» Aim of the task: Write the data out again, character for character, with no images.

» Dataset content:

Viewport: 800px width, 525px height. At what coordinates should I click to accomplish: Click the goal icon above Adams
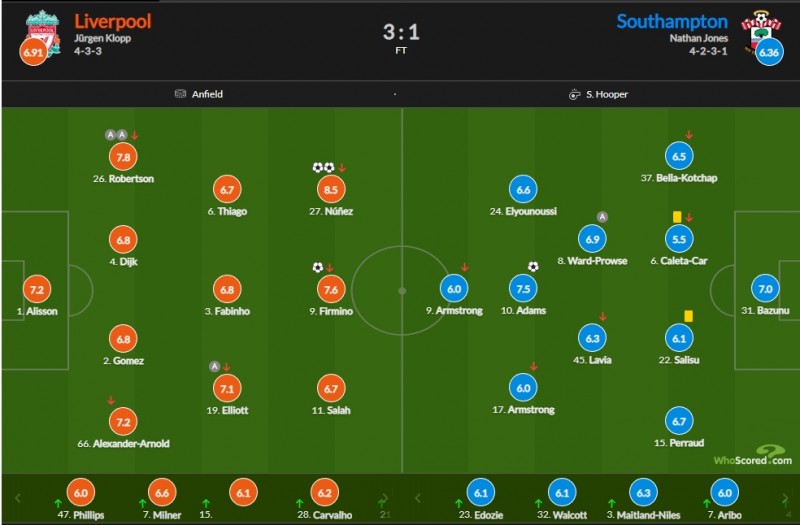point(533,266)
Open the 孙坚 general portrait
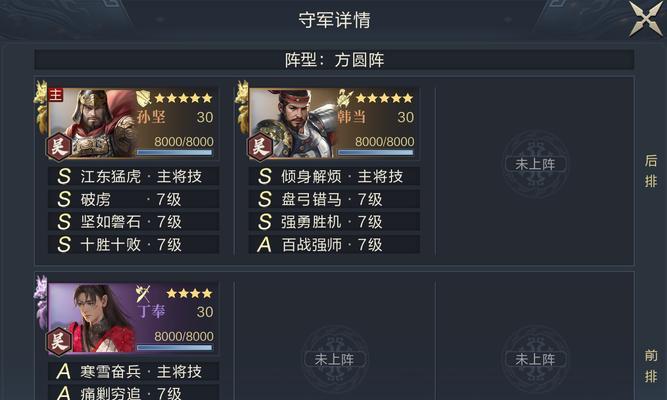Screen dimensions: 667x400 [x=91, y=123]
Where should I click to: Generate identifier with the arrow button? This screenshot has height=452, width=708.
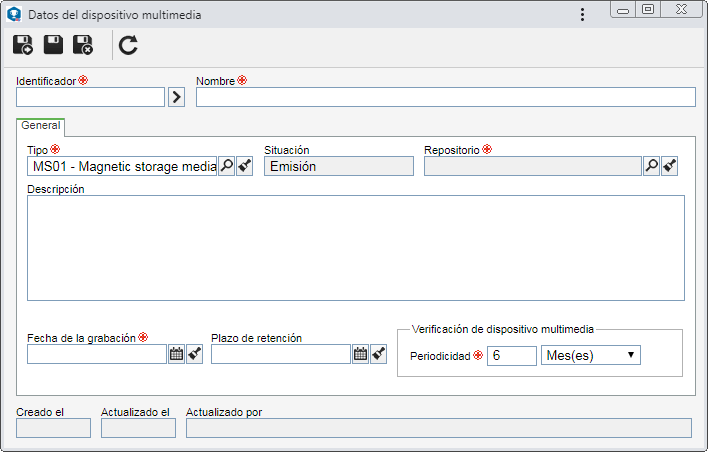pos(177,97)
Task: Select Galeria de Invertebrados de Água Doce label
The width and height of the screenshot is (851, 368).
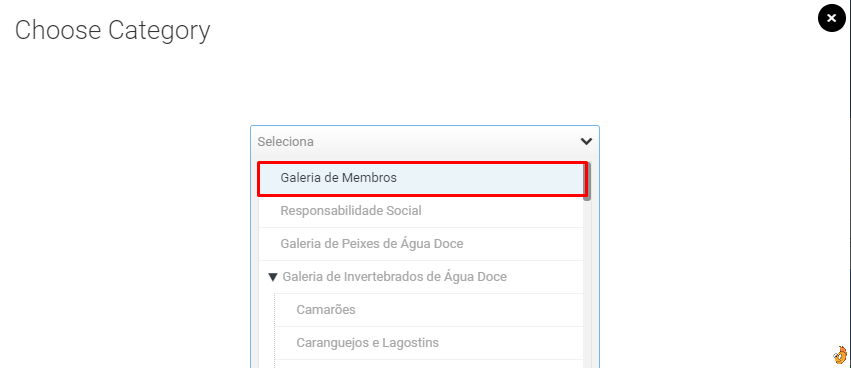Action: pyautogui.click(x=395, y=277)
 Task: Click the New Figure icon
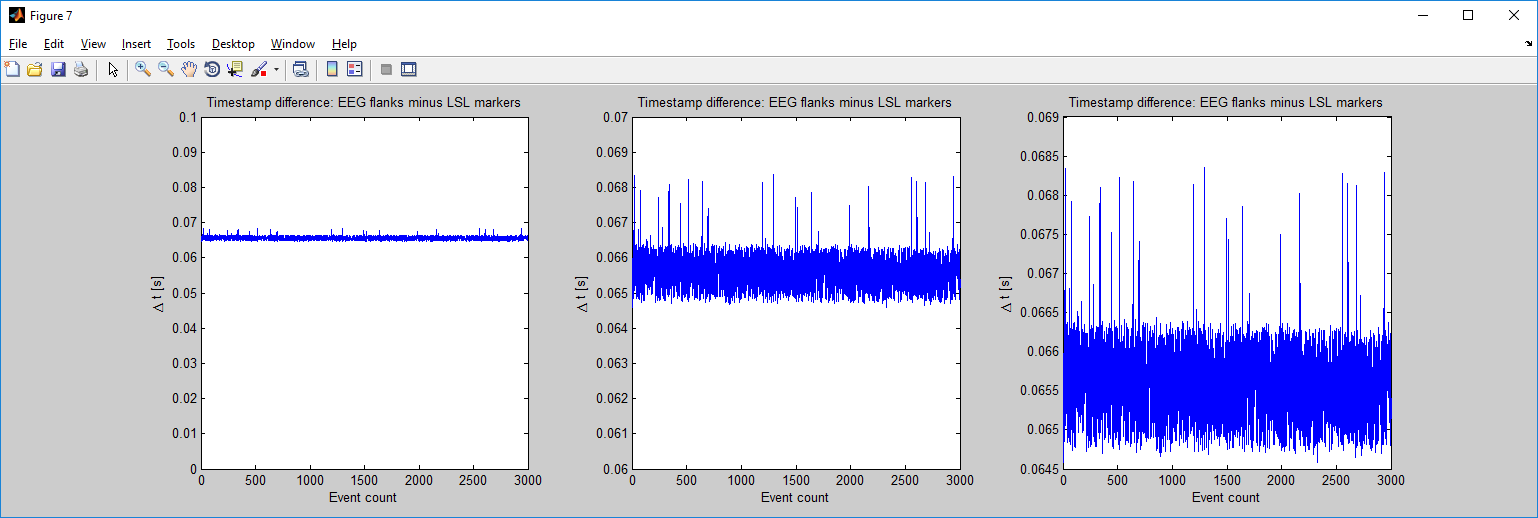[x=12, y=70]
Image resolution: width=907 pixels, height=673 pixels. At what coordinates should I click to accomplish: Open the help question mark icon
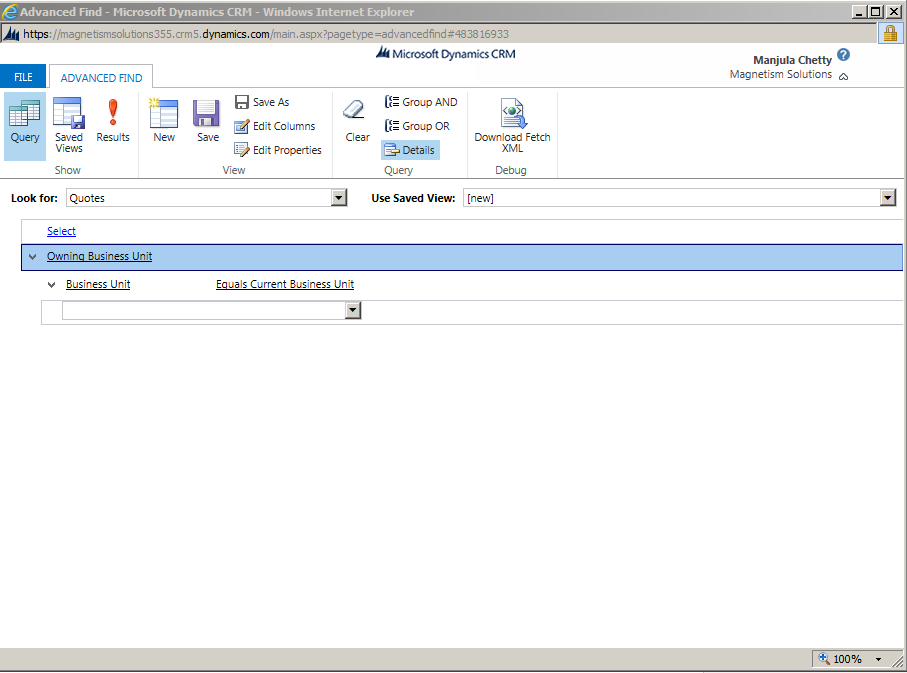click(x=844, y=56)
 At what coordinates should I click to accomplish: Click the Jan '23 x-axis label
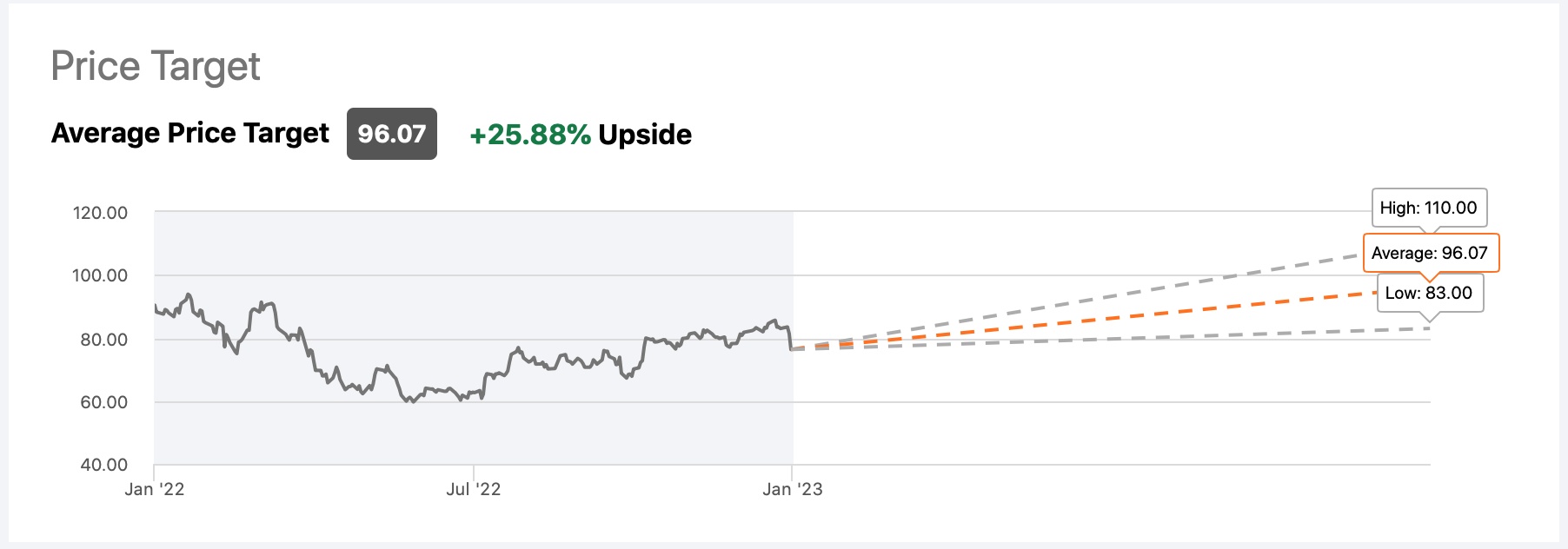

» Task result:
Viewport: 800px width, 525px height. At what coordinates should I click to accomplish: Click the goal icon above Adams
point(533,266)
Open the 孙坚 general portrait
Screen dimensions: 667x400 [x=91, y=123]
Where should I click to: Generate identifier with the arrow button? This screenshot has height=452, width=708.
pos(177,97)
Task: Select Galeria de Invertebrados de Água Doce label
The width and height of the screenshot is (851, 368).
Action: pyautogui.click(x=395, y=277)
 Task: Click the New Figure icon
[x=12, y=70]
Image resolution: width=907 pixels, height=673 pixels. At what coordinates should I click to accomplish: Open the help question mark icon
click(x=844, y=56)
 At what coordinates should I click to accomplish: Click the Jan '23 x-axis label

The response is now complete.